Drosophila scanning electron microscopy
For SEM images, whole flies were dehydrated in gradient concentration ethanol (25, 50, 75 and 100%), dried with hexamethyldisilazane (Sigma), coated by electric field and argon gas and analyzed with an ISI DS-130 LaB6 SEM/STEM microscope.
Elav-Gal4; UAS-CGG60-EGFP transgenic flies (48 h of age) were collected for locomotor activity assays. To continuously monitor the locomotion, a DAM system (TriKinetics) was used. The readings were recorded each time the fly crossed the infrared beam. These interruptions were collected as a bin of 1 h. The activity of flies was calculated as the average number of movements in a given time recorded together with control flies. Data were collected and analyzed for locomotor activity.
We used DAM Scan software (TriKinetics) to detect any outliers in the readings obtained. The readings obtained in a bin of 1 h were averaged over 24 h. Analyses to show significant differences between genotypes and treatments were performed using analysis of variance, post hoc t-tests (two-sample assuming equal variances). All data are shown as mean with standard error of mean.
The microarray data reported in this paper have been deposited into the Gene Expression Omnibus database using the accession number GSE57034.

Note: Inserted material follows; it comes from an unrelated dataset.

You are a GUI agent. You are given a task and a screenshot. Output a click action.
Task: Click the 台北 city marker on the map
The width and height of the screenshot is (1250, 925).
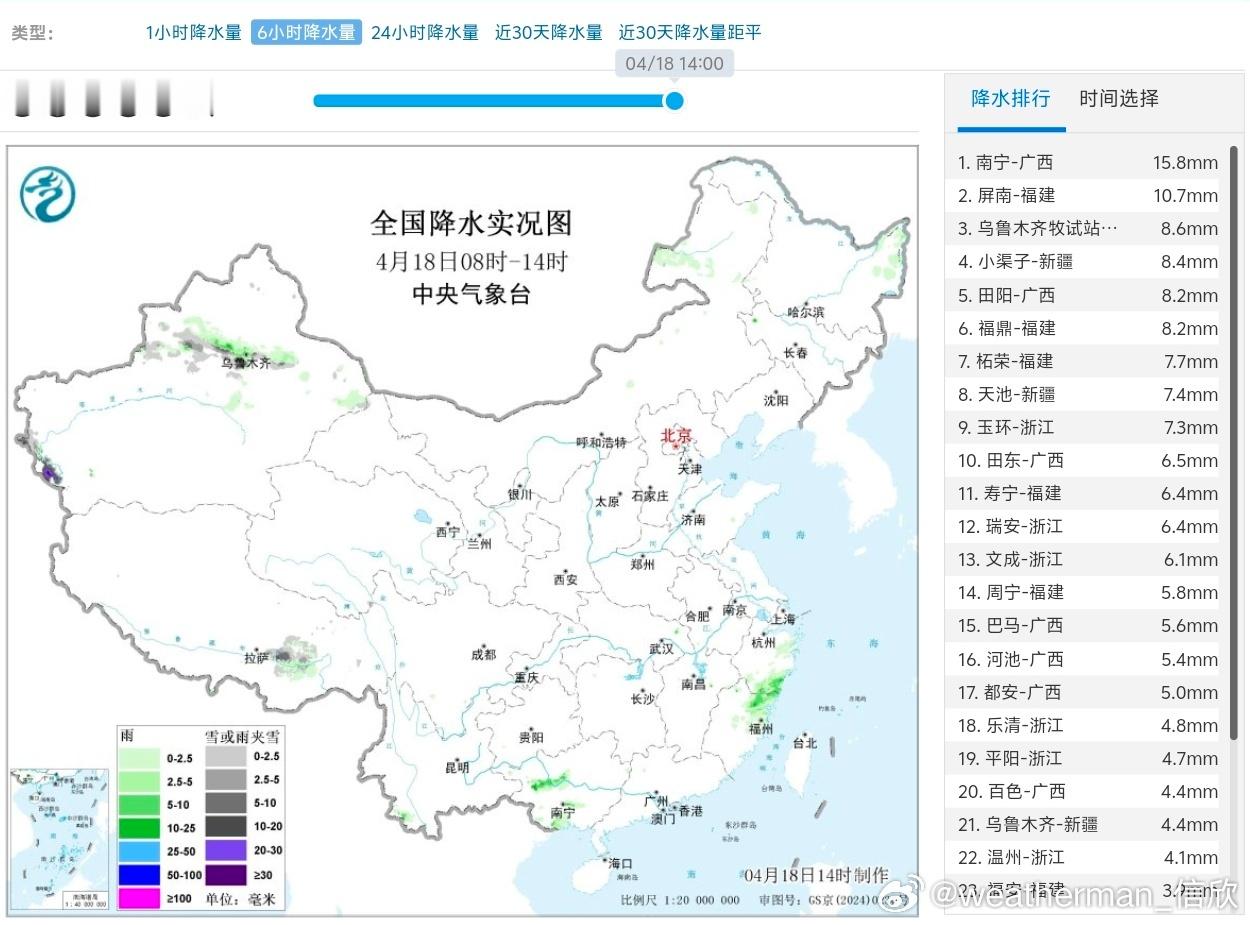point(806,744)
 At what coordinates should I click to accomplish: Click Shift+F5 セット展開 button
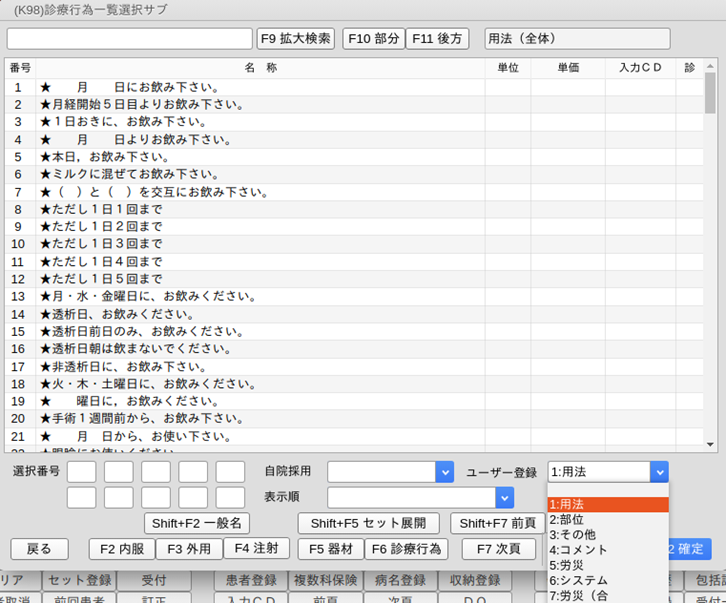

This work was supported in part by the FRAXA Research Foundation and NIH grants HD24064, NS051630 and NS67461.
We thank Drs Nathaniel Heintz and Huda Zogbhi for providing us the Pcp2 BAC transgenic mice, Fen-Biao Gao for UAS-TDP-43 transgenic lines and Joseph Doyle, Joseph Dougherty and Myriam Heiman for discussion and useful suggestions. We also thank Dr Jeff Neul for the use of the motor-driven glass homogenizer as well as Dr Yanghong Gu and Debra Townley for technical advice. We also thank the following core facilities at Baylor College of Medicine: the Genomic and RNA Profiling Core, the NICHD Intellectual and Developmental Disabilities Research Center Neuropathology Core (HD24064) and the Integrated Microscopy Core.
Conflict of Interest statement. None declared.